Copy out the records word for word, starting with the line containing "Image resolution: width=2576" and going on through the end of the records. Leave out the pictures.

[Entries taken from a collection]
⟨

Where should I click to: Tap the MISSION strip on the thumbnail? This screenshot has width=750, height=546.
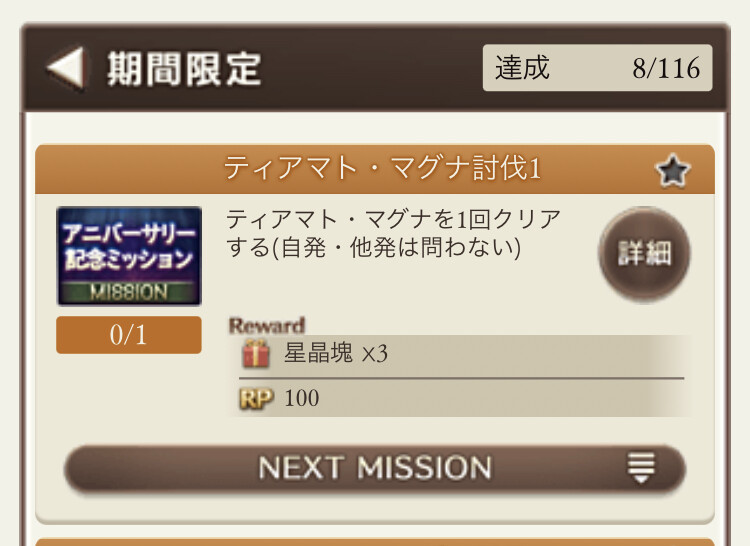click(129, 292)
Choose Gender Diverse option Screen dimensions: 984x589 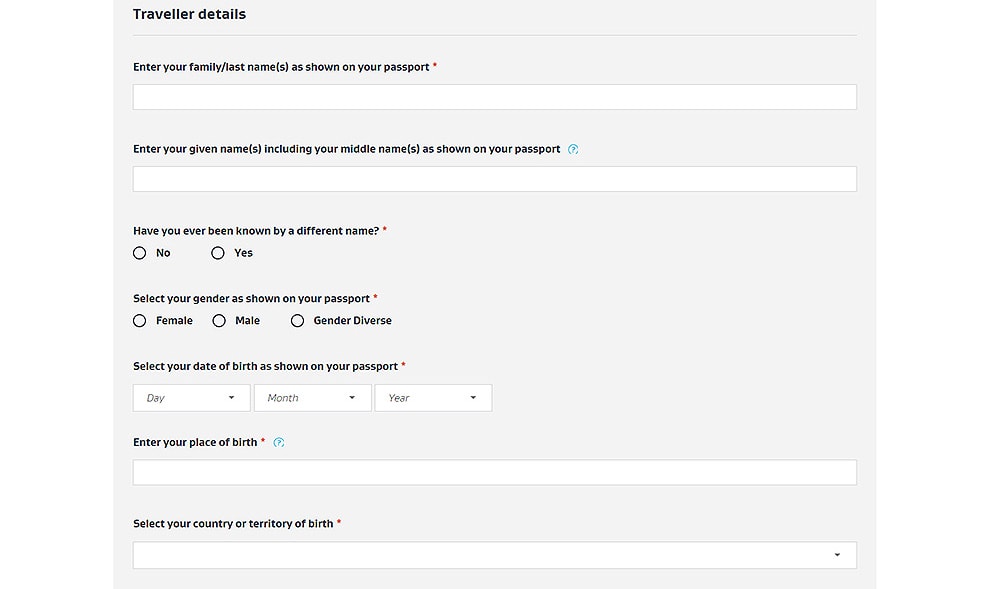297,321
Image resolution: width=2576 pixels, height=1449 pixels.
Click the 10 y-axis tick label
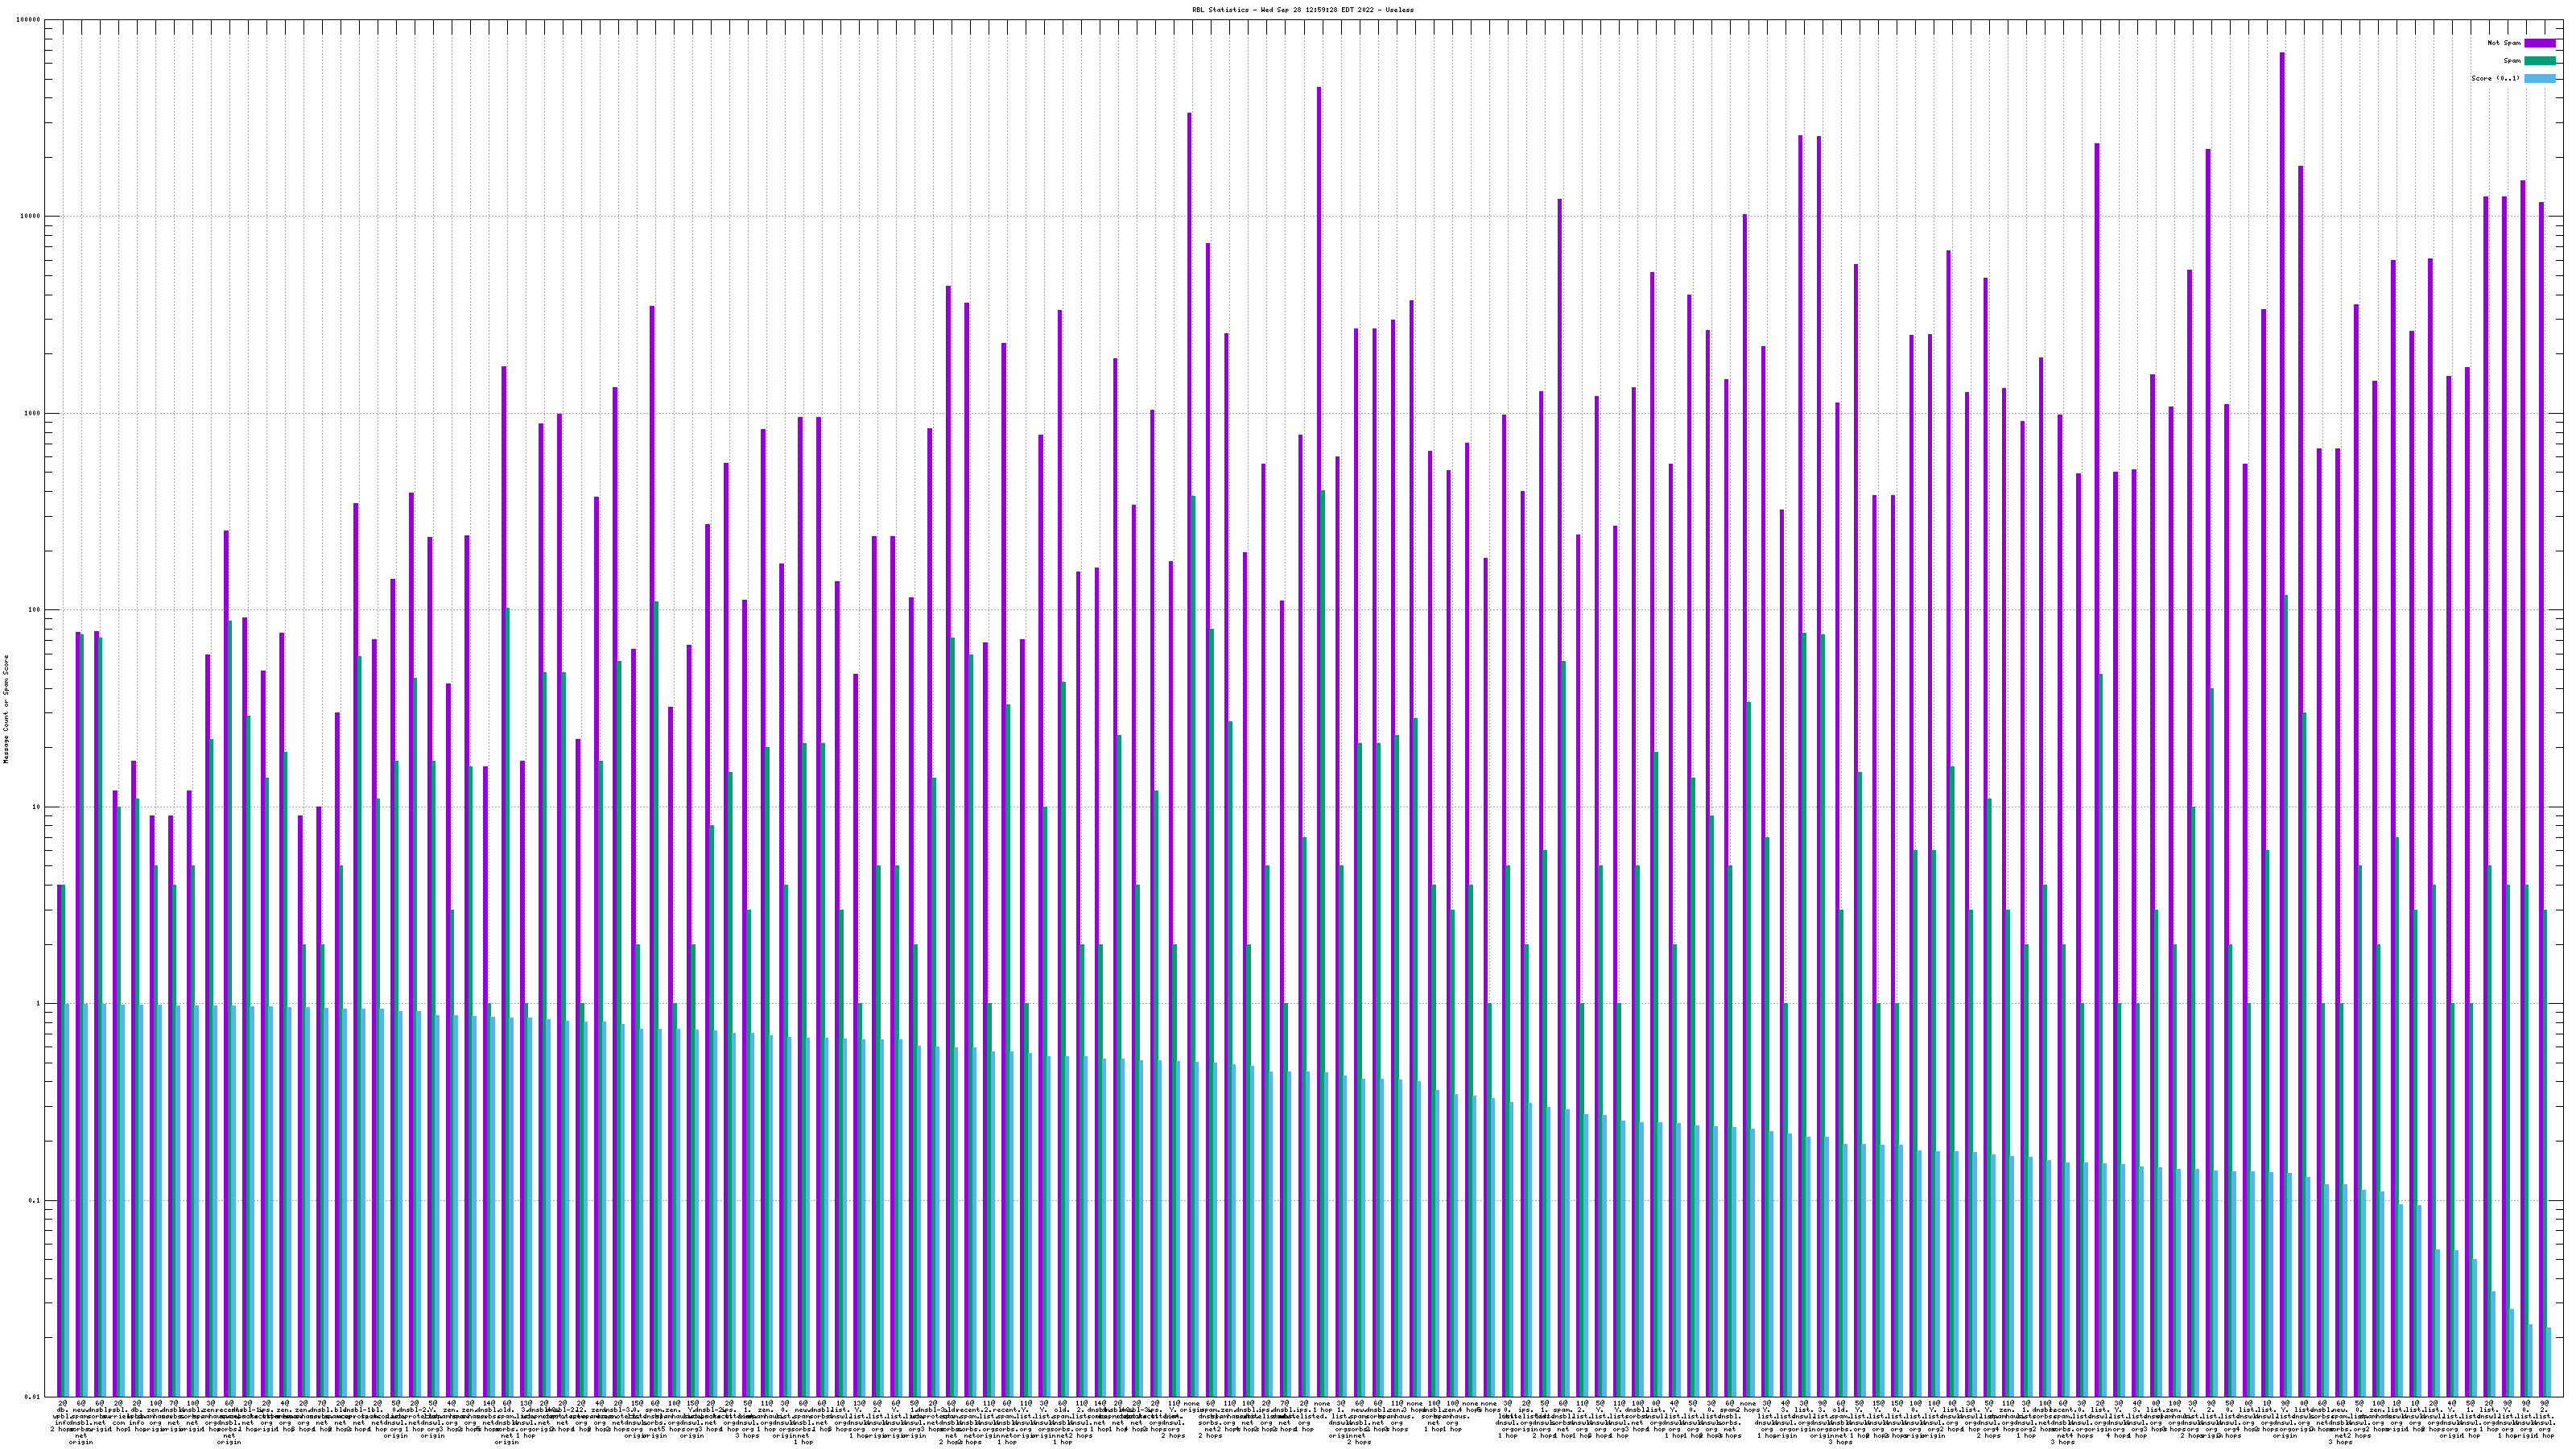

⟩

Expected answer ::
Image resolution: width=2576 pixels, height=1449 pixels.
Click the 10 y-axis tick label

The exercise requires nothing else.